Et puis je suis rentrée chez moi quelques semaines avant la graduation. Ma mère était en rémission, mais personnellement j’envisageais mon avenir très différemment. J’avais réellement mis un coup à ma scolarité, je continuais à entretenir mon corps, mais pour un tout autre objectif que l’équitation. En rentrant, je savais que ça ne serait que pour un temps. Que contrairement à ce que j’avais imaginé toute mon existence, je ne resterai pas au ranch, que je ne reprendrai pas le flambeau. Tout mon avenir avait changé. Ma décision avait d’ailleurs soulevé plus de tristesse que de réelle déception. Un peu comme si mes parents comprenaient ma décision. Comme s’ils l’espéraient même. Et s’était le cas. Ils avaient passé leur existence à trembler sur le lendemain, à ne jamais être sûrs de pouvoir boucler les fins de mois. Ils avaient craint que mon frère et moi décidions de faire des études. Crains de ne pas être à la hauteur des financements, de nos rêves, de nos espoirs. Et même s’ils avaient eu peur pour la vie de Connor lorsqu’il s’était engagé dans l’armée, un poids s’était ôté de leur épaule. Quant à moi, l’argent de mes concours mis de côté avait fini de les rassurer. Il m’avait fallu attendre ce moment-là pour comprendre pourquoi ils ne m’avaient jamais laissé y toucher, mais je ne saurais dire combien je leur en fus reconnaissante à ce moment précis. Oh bien sûr, jamais je ne n’aurais eu les moyens de faire Harvard, mais j’avais ceux d’envisager une université tout à fait respectable, sans compter mes derniers résultats scolaires qui me permettaient une bourse acceptable.
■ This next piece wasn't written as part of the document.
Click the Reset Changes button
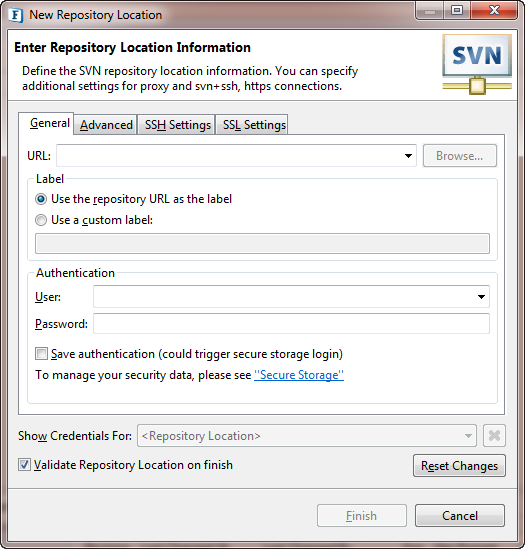The image size is (525, 549). [x=459, y=466]
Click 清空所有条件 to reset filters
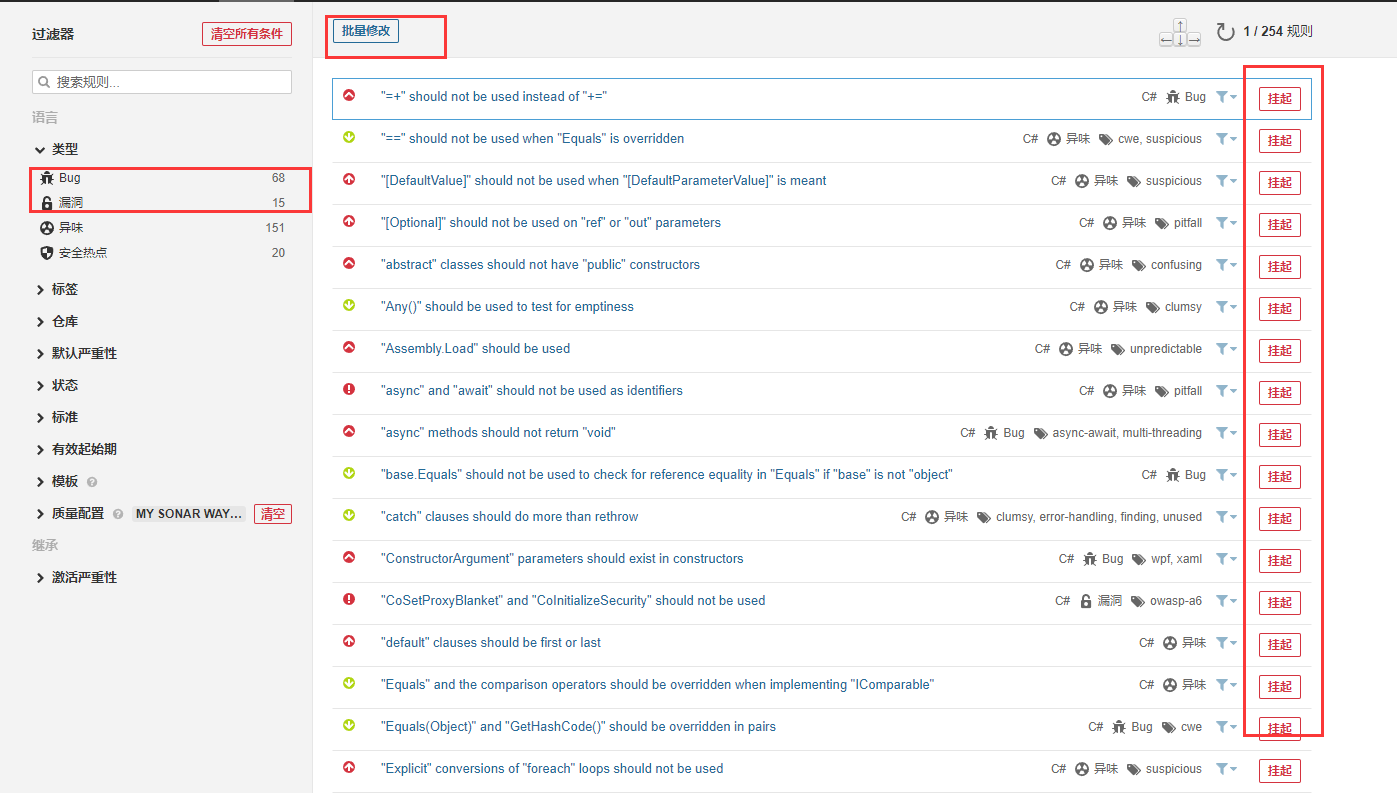The height and width of the screenshot is (793, 1397). pyautogui.click(x=247, y=34)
Ils pouvaient à présent vivre pour eux en sachant que leurs enfants pouvaient envisager un avenir, relâcher sur le travail et profiter de la vie comme ils n’avaient jamais pu le faire jusqu’ici. Alors je m’attelais à mon objectif. Être reçue aux cessions de recrutement de la CIA. Ce n’était plus seulement une affaire d’envie, de devoir. Plus seulement pour moi, égoïstement, mais pour ma famille aussi. Une dernière étape avant leur liberté !
C'est ainsi que j'ai fini par être graduée et acceptée dans le programme des jeunes recrues de la CIA. Cela ne m’assurait pas de trouver une place parmi eux bien sûr, mais j’avais une carte d’entrée et j’avais bien l’intention de faire mes preuves. Mais je suppose que tout cela est déjà dans mon dossier ?
Toujours est-il que mon diplôme en poche et mes 18 ans aidant, mes parents ont souhaité fêter leur liberté retrouvée (sous couvert de ma réussite et de mon anniversaire) avec tous nos amis et notre famille. Même Connor avait réussi à être présent, même si je ne suis toujours pas convaincue qu’il ait eu vraiment le choix. Ce que ma mère veut elle l’obtient, coûte que coûte. De qui croyez-vous que je tienne ma tête de pioche ? Quant à Nate, en permission lui aussi, il était venu rendre visite à sa famille et n’avait pas su résister à l’invitation de la mienne (je le répète, ce que ma mère veut…). Et même si je n’en suis plus si sûr aujourd’hui, j’imaginais à cet instant-là qu’il éprouvait une réelle affection pour eux et pour moi. Suffisante en tout cas, pour réussir à le convaincre sans trop de menaces. Après tout, il était presque un second fils, ils l'avaient vu grandir au côté du leur, n’aurait-il pas été légitime qu’il se soit, un peu, attaché à nous ? Enfin bref, Nate avait intégré les forces de la CIA et nous ne nous étions pas revu depuis plus de 2 ans et pour être honnête, je n’avais eu que très peu d’espoir de le revoir un jour.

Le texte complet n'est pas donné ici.